The U.S. Catholic bishops released a statement Monday offering moral guidance for Catholic health care institutions, reiterating that “gender transition” interventions are not to be performed because they do not respect the fact that God has created each person as a unity of body and soul. 

“The body is not an object, a mere tool at the disposal of the soul, one that each person may dispose of according to his or her own will, but it is a constitutive part of the human subject, a gift to be received, respected, and cared for as something intrinsic to the person,” the U.S. bishops’ Committee on Doctrine wrote.

“As the range of what we can do expands, we must ask what we should or should not do. An indispensable criterion in making such determinations is the fundamental order of the created world. Our use of technology must respect that order.”

To that end, the bishops wrote, “Catholic health care services must not perform interventions, whether surgical or chemical, that aim to transform the sexual characteristics of a human body into those of the opposite sex or take part in the development of such procedures.”

“They must employ all appropriate resources to mitigate the suffering of those who struggle with gender incongruence, but the means used must respect the fundamental order of the human body. Only by using morally appropriate means do health care providers show full respect for the dignity of each human person.”

The March 20 statement, titled “Doctrinal Note on the Moral Limits to Technological Manipulation of the Human Body,” is intended, the bishops say, to provide moral criteria for Catholic health care institutions for discerning which medical interventions promote the authentic good of the human person and which are injurious.
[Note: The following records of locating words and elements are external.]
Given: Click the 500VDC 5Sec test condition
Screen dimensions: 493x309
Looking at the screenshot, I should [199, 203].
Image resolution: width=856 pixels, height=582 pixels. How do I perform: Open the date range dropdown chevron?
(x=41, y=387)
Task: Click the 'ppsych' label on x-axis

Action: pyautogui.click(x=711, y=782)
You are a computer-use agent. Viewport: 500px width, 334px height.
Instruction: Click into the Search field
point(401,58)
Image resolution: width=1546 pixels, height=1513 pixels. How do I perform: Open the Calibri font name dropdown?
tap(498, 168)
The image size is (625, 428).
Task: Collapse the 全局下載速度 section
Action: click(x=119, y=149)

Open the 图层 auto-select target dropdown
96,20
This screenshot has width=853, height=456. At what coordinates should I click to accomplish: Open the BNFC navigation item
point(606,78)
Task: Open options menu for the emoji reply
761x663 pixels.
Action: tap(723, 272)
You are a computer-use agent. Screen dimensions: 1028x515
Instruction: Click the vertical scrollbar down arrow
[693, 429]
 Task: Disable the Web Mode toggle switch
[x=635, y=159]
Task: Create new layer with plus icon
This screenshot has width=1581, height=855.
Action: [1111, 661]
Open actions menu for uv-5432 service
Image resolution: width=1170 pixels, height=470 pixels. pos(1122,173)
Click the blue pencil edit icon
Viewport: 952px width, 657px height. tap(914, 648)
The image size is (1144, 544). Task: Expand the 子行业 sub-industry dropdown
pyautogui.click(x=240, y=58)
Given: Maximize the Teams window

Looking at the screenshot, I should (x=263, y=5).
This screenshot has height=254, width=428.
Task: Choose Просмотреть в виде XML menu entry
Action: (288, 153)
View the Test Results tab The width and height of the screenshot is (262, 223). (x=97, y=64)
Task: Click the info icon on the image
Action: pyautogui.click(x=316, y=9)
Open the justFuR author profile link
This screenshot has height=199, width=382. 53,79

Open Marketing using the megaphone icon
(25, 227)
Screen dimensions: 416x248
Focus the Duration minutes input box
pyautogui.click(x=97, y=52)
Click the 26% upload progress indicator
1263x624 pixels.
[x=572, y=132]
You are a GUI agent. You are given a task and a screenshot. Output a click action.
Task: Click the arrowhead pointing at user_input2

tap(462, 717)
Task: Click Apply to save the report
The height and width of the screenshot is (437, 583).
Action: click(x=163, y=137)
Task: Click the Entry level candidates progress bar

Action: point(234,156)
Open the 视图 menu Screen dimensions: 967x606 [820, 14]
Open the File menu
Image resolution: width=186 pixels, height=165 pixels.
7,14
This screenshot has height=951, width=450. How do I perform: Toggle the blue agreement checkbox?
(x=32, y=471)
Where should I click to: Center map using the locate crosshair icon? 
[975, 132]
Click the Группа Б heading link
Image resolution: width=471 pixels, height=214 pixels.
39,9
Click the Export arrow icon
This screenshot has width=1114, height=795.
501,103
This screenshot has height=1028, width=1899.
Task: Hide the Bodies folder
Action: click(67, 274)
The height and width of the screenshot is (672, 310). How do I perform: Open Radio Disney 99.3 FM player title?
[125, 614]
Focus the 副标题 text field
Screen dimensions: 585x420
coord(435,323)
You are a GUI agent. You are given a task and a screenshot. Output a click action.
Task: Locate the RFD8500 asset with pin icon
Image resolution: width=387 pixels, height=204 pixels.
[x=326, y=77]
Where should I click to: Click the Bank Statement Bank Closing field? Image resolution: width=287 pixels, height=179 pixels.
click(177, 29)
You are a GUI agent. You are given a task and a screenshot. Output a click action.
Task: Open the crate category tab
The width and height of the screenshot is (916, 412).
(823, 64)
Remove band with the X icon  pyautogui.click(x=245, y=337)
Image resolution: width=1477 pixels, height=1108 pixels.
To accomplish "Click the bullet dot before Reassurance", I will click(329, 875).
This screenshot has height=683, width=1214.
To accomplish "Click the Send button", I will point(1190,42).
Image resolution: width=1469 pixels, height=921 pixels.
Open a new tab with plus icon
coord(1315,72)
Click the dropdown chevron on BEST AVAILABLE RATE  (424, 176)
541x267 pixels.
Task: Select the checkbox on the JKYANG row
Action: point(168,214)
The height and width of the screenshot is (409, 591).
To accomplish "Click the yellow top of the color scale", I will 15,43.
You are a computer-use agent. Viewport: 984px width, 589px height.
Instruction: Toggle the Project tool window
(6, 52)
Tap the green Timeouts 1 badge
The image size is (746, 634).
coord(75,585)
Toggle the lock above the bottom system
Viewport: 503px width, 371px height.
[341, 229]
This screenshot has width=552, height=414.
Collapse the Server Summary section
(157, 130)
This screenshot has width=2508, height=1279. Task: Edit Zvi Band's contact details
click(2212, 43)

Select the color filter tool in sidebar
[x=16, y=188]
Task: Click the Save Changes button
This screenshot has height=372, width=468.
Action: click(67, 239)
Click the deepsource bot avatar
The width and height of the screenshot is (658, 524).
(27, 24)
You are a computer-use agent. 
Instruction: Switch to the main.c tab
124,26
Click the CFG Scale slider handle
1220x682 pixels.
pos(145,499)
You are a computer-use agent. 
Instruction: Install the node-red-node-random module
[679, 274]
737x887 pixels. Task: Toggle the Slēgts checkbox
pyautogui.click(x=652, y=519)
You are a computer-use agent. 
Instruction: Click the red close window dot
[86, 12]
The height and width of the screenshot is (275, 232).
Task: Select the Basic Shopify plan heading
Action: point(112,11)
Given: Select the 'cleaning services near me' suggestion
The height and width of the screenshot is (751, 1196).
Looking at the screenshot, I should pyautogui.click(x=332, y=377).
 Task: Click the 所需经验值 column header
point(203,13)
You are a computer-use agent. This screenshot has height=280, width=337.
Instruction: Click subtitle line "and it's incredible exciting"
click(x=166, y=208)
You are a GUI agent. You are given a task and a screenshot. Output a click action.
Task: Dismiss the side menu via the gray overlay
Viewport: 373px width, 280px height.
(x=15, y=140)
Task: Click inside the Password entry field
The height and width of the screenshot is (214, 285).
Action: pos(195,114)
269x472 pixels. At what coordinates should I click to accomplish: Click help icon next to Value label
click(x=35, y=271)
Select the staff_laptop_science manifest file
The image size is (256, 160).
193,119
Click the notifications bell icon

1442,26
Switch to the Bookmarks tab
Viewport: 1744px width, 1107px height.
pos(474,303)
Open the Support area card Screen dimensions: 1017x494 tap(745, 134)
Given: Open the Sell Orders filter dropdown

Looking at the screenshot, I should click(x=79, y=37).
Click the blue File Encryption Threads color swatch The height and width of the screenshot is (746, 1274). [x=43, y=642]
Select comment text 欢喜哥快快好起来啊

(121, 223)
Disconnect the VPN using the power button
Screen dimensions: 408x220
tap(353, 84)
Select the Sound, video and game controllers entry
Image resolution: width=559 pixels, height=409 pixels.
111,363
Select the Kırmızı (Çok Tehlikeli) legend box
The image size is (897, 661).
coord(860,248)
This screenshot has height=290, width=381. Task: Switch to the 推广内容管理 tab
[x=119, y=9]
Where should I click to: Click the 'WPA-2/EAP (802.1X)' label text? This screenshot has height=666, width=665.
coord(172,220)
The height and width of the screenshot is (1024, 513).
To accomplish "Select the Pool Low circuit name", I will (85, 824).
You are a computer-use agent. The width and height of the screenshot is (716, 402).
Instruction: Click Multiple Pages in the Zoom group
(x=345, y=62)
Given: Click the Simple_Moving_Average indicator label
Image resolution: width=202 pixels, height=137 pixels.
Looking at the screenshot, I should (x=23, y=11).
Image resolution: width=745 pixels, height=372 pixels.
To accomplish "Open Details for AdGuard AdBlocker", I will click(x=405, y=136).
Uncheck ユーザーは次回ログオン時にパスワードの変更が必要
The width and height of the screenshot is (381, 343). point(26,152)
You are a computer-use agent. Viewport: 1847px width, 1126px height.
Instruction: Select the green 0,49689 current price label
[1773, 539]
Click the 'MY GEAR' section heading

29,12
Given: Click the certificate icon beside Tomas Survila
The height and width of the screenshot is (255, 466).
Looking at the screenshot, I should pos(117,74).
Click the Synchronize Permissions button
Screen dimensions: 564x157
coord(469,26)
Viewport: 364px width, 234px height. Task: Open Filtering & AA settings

The bishops said they developed the statement in consultation with medical ethicists, physicians, psychologists, and moral theologians. 

The bishops note that modern technology offers chemical, surgical, and genetic interventions for the functioning of the human body as well as for modifying its appearance. There are two scenarios, they said, whereby “technological interventions” can be morally justified: when they are aimed at repairing a defect in the body or sacrificing a part of the body for the sake of the whole, such as with amputation. These kinds of interventions “respect the fundamental order and finality inherent in the human person.”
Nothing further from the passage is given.